Kutularda yaşar Papalagiler. “Bir Samoalı bu kutularda hemen boğuluverir, çünkü hiçbir yerinden içeri bizim kulübelerimizde olduğu gibi taze hava giremez.” Böyle düşününce Papalagiler’in neden mutsuz olduğu çok açıktır. Onlara göre bir kutunun içinde, kendi bedenimizi sıkı sıkı örtüp eziyet ederek, hastalık içinde yaşıyoruz. Sağlıklı düşünmek güneş ışığıyla doğru orantılı olmalı. Kendimizi kutularımızda saklıyoruz, bu yüzden Tuiavii’nin tanımıyla giriş ve çıkış deliklerini örten bir kanadımız var. Kanadın üstündeki delikten gelenlere bakıp kanadı öyle açıyoruz. Her şey bir yana bu kabile reisi bir konuda çok haklıdır: “Beyaz adamın gerçek tanrısı, kendisinin para adını taktığı yuvarlak metal ve ağır kağıttan başka bir şey değildir.” “şeyler” almak için paraya ihtiyaç duyar Papalagi, para içinde çalışır. Çok “şey” çok mutluluktur. Ama “şeyler” hiçbir zaman tatmin etmez Papalagileri. Bir “şeyin” bu kadar önemli olması Papalagiler’in temel sorunudur.
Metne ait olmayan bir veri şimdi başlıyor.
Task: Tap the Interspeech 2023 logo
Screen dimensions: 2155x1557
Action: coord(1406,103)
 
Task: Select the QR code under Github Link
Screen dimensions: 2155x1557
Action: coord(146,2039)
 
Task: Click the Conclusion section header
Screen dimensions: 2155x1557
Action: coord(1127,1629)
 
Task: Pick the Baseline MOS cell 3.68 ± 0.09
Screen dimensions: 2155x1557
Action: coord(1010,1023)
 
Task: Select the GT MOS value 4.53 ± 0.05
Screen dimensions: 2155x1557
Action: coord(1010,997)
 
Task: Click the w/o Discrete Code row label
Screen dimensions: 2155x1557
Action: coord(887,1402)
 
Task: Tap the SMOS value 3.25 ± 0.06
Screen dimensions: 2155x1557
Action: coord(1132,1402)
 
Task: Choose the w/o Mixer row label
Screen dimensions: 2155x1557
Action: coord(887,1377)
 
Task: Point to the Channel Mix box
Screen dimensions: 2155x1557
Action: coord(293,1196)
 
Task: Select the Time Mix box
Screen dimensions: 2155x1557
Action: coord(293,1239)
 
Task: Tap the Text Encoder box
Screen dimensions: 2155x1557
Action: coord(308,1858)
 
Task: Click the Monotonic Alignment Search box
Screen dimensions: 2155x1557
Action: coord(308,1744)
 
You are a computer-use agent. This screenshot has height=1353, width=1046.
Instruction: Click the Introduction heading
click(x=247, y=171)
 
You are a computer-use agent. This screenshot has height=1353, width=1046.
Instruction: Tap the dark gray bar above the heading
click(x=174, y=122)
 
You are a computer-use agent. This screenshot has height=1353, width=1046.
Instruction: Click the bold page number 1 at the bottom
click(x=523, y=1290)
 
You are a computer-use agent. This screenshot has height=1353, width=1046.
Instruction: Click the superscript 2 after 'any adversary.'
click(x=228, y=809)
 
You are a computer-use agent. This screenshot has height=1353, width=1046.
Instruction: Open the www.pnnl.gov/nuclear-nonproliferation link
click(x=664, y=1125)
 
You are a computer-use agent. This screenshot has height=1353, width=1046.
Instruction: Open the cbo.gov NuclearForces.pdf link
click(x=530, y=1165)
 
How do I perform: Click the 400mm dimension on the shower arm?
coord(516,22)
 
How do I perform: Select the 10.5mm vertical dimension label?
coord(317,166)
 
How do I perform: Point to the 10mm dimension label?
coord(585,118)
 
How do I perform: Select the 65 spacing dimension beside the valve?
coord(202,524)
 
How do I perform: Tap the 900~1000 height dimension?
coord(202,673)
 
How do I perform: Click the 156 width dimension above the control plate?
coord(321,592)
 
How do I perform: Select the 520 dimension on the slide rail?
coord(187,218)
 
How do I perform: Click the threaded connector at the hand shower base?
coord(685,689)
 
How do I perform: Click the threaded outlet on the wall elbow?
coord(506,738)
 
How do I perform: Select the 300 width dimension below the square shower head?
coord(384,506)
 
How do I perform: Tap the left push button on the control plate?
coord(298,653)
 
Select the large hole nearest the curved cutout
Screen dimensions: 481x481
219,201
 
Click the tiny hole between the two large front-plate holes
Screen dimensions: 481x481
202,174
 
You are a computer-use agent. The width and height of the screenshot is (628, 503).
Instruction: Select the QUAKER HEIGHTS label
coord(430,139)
Yayınlayanlar kitabın en başına bu yazıyı iliştirmiş; “Papalagi’yi okumak yetmez. Bizim içimizde küllenmiş olan duygularımızı yeniden canlandırmayı da öğrenmemiz gerek.” Haksız diyemeyiz elbette onlara. Ama önce okuyup düşünmekten başlamak bile bir adım olur belki bizim için. Beyaz adamların dünyasına bu kadar gömülmüşken ve kahkaha atmak bu kadar edepsizken bize verilen bütün “kılıflar”dan sıyrılıp bir nefes almak lazım, güneş hala bu kadar parlakken kaçırmamak lazım. Palmiyelere çıplak ayakla tırmanmak lazım.